**SET PROBLEM 1**
Copy out the entries from the line containing "Where should I click to: Expand" up to and including the line containing "I will pos(115,399).", keeping every line unchanged.

**READING PASSAGE**

We use the following notation frequently: for $n$ a nonnegative integer,

\begin{align*} [n]_q &= \frac{q^n-1}{q-1} = 1 + q + \cdots + q^{n-1}\\ [n]_q! &= [1]_q \cdots [n]_q. \end{align*}

Subsection 26.1 A brief history of $q$

Definition 26.1.1.

For parameters $\alpha_1,\dots,\alpha_m, \beta_1,\dots,\beta_n\text{,}$ the hypergeometric series

\begin{equation*} {}_mF_n(\alpha_1,\dots,\alpha_m; \beta_1,\dots,\beta_n; z) = \sum_{k=0}^\infty \frac{(\alpha_1)_k \cdots (\alpha_m)_k}{(\beta_1)_k \cdots (\beta_n)_k} \frac{z^k}{k!} \end{equation*}

where $(x)_k$ denotes the Pochhammer symbol

\begin{equation*} (x)_k = x(x+1)\cdots(x+k-1). \end{equation*}

These were first considered in the case $m=2,n=1$ by Wallis in 1655, and later by Euler and more systematically by Gauss. The case $m=3,n=3$ was considered by Clausen in 1828; the general case was introduced by Thomae [121] in 1870.

Definition 26.1.2.

For parameters $\alpha_1,\dots,\alpha_m, \beta_1,\dots,\beta_n\text{,}$ the basic hypergeometric series (or $q$-hypergeometric series)

\begin{equation*} {}_m\phi_n(\alpha_1,\dots,\alpha_m; \beta_1,\dots,\beta_n; z) = \sum_{k=0}^\infty \frac{(\alpha_1; q)_k \cdots (\alpha_m; q)_k}{(\beta_1; q)_k \cdots (\beta_n; q)_k (q; q)_k} \left( (-1)^k q^{k(k-1)/2} \right)^{1+n-m} z^k \end{equation*}

where $(x; q)_k$ denotes the $q$-Pochhammer symbol

\begin{equation*} (x; q)_k = \prod_{i=0}^{k-1} (1 - x q^k). \end{equation*}

Note that the term $(q; q)_k$ corresponds (up to signs and factors of $q$) to the factor $k!$ in the ordinary hypergeometric series. For the Gaussian case (i.e., $m=2, n=1$) this was first introduced by Heine [64] in 1846.

Remark 26.1.3.

The process of $q$-deformation has a long rich history, of which we give a scandalously brief summary here.

Products of $q$-Pochhammer symbols appear naturally in the study of generating functions connected to partitions, which first appear in the work of Euler, were systematically studied by Jacobi, occur prominently in the notebooks of Ramanujan, and have a continuing history far beyond the scope of this remark. See [48] for a comprehensive development (circa 1988).
A quantum group is a certain noncommutative algebra which can be viewed as a $q$-deformation of the universal enveloping algebra of a Lie algebra (or an affine Lie algebra). These were introduced by Drinfeld and Jimbo in the 1980s with a view towards quantum statistical mechanics.
One way to make sense of (some) statements about the putative field with one element is to consider statements about the finite field of $q$ elements and then specialize at $q=1\text{.}$ As an elementary example, taking the formula

\begin{equation*} \# \GL_n(\FF_q) = (q^n-1)(q^n-q)\cdots(q^n-q^{n-1}) = (-1)^n q^{n(n-1)/2} (1; q)_n \end{equation*}

and setting $q=1$ gives $n!\text{,}$ the order of the group $S_n\text{,}$ which by chance happens to be the Weyl group of $\GL_n\text{.}$ One is thus led to treat Weyl groups as “algebraic groups over the field with one element”.

**PROVIDED DATA**
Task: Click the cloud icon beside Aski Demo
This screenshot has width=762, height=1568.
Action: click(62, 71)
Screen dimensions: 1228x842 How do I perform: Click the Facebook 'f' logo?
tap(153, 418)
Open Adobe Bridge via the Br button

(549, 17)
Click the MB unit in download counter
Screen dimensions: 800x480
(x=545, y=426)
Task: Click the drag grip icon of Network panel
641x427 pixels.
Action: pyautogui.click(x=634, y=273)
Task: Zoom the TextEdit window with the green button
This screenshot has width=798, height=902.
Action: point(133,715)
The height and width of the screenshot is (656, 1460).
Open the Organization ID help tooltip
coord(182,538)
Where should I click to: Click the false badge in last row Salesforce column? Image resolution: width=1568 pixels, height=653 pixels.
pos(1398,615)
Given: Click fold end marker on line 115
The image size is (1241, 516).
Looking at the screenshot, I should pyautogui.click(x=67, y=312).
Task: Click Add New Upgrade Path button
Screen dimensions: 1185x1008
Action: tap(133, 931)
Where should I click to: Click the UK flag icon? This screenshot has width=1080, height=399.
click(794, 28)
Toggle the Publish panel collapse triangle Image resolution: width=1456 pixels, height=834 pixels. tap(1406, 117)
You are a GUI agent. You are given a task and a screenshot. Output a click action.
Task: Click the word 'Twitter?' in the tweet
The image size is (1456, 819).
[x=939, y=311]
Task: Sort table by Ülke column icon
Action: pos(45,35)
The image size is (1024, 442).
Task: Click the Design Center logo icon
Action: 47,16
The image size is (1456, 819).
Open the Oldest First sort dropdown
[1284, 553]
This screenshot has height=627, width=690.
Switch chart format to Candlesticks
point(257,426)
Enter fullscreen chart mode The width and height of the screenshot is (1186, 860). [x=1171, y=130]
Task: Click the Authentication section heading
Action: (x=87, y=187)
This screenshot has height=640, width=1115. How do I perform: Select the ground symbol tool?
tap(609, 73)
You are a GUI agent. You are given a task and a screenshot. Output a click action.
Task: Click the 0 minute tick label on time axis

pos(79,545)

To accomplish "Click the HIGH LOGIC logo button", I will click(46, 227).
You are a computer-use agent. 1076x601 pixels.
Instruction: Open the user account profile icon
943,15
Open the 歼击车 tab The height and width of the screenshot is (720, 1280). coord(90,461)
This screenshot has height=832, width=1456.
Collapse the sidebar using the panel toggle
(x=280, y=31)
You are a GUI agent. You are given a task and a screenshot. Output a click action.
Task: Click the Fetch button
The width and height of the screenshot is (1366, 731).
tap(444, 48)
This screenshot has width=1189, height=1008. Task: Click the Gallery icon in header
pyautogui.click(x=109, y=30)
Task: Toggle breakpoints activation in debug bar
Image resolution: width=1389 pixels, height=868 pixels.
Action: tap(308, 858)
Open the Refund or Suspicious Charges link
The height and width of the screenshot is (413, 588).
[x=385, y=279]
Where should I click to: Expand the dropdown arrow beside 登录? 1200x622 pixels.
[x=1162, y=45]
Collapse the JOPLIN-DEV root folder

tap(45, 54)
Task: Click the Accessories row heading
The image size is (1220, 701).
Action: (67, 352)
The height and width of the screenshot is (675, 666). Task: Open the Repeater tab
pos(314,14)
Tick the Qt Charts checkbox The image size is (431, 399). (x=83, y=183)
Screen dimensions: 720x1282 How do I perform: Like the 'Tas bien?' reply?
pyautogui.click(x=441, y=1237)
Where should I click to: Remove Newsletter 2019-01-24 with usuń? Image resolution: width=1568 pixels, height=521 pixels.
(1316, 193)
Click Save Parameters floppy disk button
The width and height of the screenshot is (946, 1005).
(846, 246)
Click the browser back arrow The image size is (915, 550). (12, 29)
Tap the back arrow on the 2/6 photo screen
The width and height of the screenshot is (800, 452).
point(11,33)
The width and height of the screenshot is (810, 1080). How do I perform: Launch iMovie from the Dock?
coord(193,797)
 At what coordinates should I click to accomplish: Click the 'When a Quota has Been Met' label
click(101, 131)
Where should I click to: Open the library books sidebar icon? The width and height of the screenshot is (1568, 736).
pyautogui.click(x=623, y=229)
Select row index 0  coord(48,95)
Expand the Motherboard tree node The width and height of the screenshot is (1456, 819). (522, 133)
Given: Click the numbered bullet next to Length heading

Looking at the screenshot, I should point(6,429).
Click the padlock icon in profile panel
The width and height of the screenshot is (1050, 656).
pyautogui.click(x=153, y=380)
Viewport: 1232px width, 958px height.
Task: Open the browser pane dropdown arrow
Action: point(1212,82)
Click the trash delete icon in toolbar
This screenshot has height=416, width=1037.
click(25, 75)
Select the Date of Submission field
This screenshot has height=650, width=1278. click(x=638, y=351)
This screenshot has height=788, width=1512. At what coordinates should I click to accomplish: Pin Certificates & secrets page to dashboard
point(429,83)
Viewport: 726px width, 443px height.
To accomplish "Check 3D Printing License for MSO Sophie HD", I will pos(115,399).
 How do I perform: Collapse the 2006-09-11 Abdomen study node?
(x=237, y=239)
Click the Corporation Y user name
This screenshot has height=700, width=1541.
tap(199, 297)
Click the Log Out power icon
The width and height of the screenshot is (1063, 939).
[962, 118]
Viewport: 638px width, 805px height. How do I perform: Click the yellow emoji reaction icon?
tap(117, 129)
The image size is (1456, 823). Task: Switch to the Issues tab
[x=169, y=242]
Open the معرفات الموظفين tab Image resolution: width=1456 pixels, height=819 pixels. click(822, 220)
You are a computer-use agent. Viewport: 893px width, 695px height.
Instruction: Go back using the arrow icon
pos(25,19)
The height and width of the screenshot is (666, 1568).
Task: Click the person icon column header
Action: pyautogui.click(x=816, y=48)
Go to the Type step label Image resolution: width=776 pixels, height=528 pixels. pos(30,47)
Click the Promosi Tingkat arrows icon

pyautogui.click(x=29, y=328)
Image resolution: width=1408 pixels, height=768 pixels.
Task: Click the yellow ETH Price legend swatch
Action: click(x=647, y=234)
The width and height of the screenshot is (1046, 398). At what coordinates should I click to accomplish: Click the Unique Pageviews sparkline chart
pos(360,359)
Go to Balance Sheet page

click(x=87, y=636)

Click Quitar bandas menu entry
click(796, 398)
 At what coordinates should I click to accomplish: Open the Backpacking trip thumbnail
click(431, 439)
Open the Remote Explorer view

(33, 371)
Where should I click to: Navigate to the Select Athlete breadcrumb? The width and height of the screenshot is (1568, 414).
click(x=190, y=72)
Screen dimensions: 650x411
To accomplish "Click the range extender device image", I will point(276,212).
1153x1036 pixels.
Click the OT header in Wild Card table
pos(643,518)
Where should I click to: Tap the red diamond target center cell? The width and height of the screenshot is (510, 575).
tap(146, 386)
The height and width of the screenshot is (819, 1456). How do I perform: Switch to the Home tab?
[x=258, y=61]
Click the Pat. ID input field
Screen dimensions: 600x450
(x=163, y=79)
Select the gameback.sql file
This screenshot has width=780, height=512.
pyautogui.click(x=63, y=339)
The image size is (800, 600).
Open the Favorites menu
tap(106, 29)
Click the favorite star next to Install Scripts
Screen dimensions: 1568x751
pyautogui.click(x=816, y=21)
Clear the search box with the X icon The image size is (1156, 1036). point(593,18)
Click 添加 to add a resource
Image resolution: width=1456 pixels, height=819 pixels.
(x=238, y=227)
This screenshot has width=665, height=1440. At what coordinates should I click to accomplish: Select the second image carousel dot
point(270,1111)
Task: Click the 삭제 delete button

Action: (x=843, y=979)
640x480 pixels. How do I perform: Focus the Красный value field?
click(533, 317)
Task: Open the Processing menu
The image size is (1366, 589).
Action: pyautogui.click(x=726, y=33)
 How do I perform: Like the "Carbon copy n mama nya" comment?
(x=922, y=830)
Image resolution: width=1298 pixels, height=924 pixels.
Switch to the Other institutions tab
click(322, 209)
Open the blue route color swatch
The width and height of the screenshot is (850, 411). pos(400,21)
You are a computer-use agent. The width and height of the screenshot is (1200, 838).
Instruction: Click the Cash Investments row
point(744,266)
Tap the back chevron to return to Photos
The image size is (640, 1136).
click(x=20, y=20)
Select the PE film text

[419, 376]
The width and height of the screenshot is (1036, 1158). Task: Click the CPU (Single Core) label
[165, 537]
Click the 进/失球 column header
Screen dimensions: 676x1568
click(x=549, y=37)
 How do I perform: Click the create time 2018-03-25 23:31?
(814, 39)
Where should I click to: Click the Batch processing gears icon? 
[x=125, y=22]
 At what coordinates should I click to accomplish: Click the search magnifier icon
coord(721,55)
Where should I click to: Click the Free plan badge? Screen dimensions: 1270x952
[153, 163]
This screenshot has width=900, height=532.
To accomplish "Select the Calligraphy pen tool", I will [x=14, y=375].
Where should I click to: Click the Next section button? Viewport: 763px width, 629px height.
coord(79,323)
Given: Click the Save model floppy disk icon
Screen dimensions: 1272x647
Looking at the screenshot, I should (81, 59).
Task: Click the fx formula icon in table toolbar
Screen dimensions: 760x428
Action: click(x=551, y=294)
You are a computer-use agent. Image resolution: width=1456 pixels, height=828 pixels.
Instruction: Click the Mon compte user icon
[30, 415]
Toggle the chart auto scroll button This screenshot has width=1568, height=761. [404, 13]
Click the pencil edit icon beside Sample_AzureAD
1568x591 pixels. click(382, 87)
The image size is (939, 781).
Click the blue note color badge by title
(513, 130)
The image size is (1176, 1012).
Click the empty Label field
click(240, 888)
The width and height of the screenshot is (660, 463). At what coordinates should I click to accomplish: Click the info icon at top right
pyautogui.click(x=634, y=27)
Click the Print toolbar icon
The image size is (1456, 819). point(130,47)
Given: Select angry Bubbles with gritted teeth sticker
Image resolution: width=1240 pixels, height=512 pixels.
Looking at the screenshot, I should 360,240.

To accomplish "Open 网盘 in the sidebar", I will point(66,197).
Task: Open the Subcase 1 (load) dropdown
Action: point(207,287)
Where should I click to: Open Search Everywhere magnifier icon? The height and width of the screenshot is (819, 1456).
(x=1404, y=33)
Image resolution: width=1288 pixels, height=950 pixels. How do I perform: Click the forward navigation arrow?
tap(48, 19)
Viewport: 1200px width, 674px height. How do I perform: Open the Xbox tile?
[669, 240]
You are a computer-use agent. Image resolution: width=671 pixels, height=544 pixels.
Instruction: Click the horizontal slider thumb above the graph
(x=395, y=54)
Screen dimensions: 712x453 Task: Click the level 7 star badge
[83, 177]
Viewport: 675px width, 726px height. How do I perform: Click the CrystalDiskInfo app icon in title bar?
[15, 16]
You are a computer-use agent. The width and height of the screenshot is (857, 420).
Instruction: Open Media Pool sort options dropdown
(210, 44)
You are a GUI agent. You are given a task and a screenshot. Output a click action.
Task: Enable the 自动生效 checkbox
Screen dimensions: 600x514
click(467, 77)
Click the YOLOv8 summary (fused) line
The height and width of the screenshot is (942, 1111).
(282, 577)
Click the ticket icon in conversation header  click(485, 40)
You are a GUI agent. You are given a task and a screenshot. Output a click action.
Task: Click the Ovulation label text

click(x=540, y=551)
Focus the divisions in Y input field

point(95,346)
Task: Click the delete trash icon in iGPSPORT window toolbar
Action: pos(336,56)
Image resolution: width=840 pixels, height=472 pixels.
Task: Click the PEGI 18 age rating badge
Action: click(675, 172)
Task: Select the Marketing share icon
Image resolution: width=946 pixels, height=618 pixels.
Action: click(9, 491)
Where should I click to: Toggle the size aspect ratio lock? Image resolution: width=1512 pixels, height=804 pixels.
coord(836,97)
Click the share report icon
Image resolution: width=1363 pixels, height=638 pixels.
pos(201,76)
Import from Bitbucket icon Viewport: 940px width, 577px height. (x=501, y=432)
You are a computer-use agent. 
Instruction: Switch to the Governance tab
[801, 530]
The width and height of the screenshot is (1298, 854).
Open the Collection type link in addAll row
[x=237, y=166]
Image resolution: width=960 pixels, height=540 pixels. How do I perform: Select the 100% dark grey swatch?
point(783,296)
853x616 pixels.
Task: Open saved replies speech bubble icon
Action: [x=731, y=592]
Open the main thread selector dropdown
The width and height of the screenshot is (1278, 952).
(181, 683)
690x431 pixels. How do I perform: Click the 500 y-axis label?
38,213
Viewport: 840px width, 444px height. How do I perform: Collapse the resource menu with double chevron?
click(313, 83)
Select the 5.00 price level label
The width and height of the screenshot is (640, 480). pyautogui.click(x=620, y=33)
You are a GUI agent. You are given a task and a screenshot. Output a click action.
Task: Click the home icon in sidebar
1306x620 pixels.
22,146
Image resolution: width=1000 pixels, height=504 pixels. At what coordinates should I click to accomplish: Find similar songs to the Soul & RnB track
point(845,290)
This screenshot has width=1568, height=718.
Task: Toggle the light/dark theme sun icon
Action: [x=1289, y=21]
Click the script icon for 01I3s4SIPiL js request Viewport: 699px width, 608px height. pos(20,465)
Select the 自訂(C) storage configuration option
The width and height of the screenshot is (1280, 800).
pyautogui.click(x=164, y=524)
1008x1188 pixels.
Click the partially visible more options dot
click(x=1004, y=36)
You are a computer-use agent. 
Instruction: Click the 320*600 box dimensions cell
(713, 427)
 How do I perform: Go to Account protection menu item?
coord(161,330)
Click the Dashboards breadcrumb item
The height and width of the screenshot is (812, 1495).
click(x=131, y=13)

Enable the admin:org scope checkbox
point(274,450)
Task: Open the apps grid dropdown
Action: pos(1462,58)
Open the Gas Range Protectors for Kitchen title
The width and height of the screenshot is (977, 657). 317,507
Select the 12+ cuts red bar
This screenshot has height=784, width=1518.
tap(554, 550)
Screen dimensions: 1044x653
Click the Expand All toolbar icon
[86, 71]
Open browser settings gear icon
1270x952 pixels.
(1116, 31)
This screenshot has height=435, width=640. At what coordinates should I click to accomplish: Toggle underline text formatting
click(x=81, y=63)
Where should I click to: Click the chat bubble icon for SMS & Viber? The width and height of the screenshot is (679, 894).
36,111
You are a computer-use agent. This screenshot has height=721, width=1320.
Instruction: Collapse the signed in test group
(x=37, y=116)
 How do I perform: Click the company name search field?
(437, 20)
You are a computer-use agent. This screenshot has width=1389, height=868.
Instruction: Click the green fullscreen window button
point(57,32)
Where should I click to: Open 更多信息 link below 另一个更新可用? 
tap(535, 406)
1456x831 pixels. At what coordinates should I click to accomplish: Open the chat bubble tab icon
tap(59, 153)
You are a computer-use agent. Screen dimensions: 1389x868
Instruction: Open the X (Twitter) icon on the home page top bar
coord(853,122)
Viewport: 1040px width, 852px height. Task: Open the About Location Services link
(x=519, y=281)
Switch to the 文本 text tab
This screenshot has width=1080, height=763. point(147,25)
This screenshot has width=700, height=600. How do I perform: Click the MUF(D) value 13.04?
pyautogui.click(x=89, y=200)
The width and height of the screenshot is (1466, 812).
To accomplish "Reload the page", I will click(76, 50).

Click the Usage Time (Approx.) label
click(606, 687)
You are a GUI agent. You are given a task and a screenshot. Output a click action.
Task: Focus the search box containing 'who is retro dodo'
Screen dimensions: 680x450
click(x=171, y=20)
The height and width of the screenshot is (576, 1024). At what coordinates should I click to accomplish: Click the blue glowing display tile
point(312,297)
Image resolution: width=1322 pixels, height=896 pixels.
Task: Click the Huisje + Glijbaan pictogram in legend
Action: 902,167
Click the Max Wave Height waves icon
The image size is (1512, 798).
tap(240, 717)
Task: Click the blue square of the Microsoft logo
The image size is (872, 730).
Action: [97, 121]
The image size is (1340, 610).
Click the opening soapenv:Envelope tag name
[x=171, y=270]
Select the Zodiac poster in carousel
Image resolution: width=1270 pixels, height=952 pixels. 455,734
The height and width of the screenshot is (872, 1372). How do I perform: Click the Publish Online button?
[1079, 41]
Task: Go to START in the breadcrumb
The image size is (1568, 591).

**SET PROBLEM 2**
In the passage on $q$-deformation, who introduced quantum groups, and in which decade?

**FULL SOLUTION 1**
Where should I click to: Expand the dropdown arrow beside 登录? 1200x622 pixels.
[x=1162, y=45]
Collapse the JOPLIN-DEV root folder

tap(45, 54)
Task: Click the Accessories row heading
The image size is (1220, 701).
Action: (67, 352)
The height and width of the screenshot is (675, 666). Task: Open the Repeater tab
pos(314,14)
Tick the Qt Charts checkbox The image size is (431, 399). (x=83, y=183)
Screen dimensions: 720x1282 How do I perform: Like the 'Tas bien?' reply?
pyautogui.click(x=441, y=1237)
Where should I click to: Remove Newsletter 2019-01-24 with usuń? Image resolution: width=1568 pixels, height=521 pixels.
(1316, 193)
Click Save Parameters floppy disk button
The width and height of the screenshot is (946, 1005).
(846, 246)
Click the browser back arrow The image size is (915, 550). (12, 29)
Tap the back arrow on the 2/6 photo screen
The width and height of the screenshot is (800, 452).
point(11,33)
The width and height of the screenshot is (810, 1080). How do I perform: Launch iMovie from the Dock?
coord(193,797)
 At what coordinates should I click to accomplish: Click the 'When a Quota has Been Met' label
click(101, 131)
Where should I click to: Open the library books sidebar icon? The width and height of the screenshot is (1568, 736).
pyautogui.click(x=623, y=229)
Select row index 0  coord(48,95)
Expand the Motherboard tree node The width and height of the screenshot is (1456, 819). (522, 133)
Given: Click the numbered bullet next to Length heading

Looking at the screenshot, I should point(6,429).
Click the padlock icon in profile panel
The width and height of the screenshot is (1050, 656).
pyautogui.click(x=153, y=380)
Viewport: 1232px width, 958px height.
Task: Open the browser pane dropdown arrow
Action: point(1212,82)
Click the trash delete icon in toolbar
This screenshot has height=416, width=1037.
click(25, 75)
Select the Date of Submission field
This screenshot has height=650, width=1278. click(x=638, y=351)
This screenshot has height=788, width=1512. At what coordinates should I click to accomplish: Pin Certificates & secrets page to dashboard
point(429,83)
Viewport: 726px width, 443px height.
To accomplish "Check 3D Printing License for MSO Sophie HD", I will pos(115,399).

**FULL SOLUTION 2**
Drinfeld and Jimbo, in the 1980s.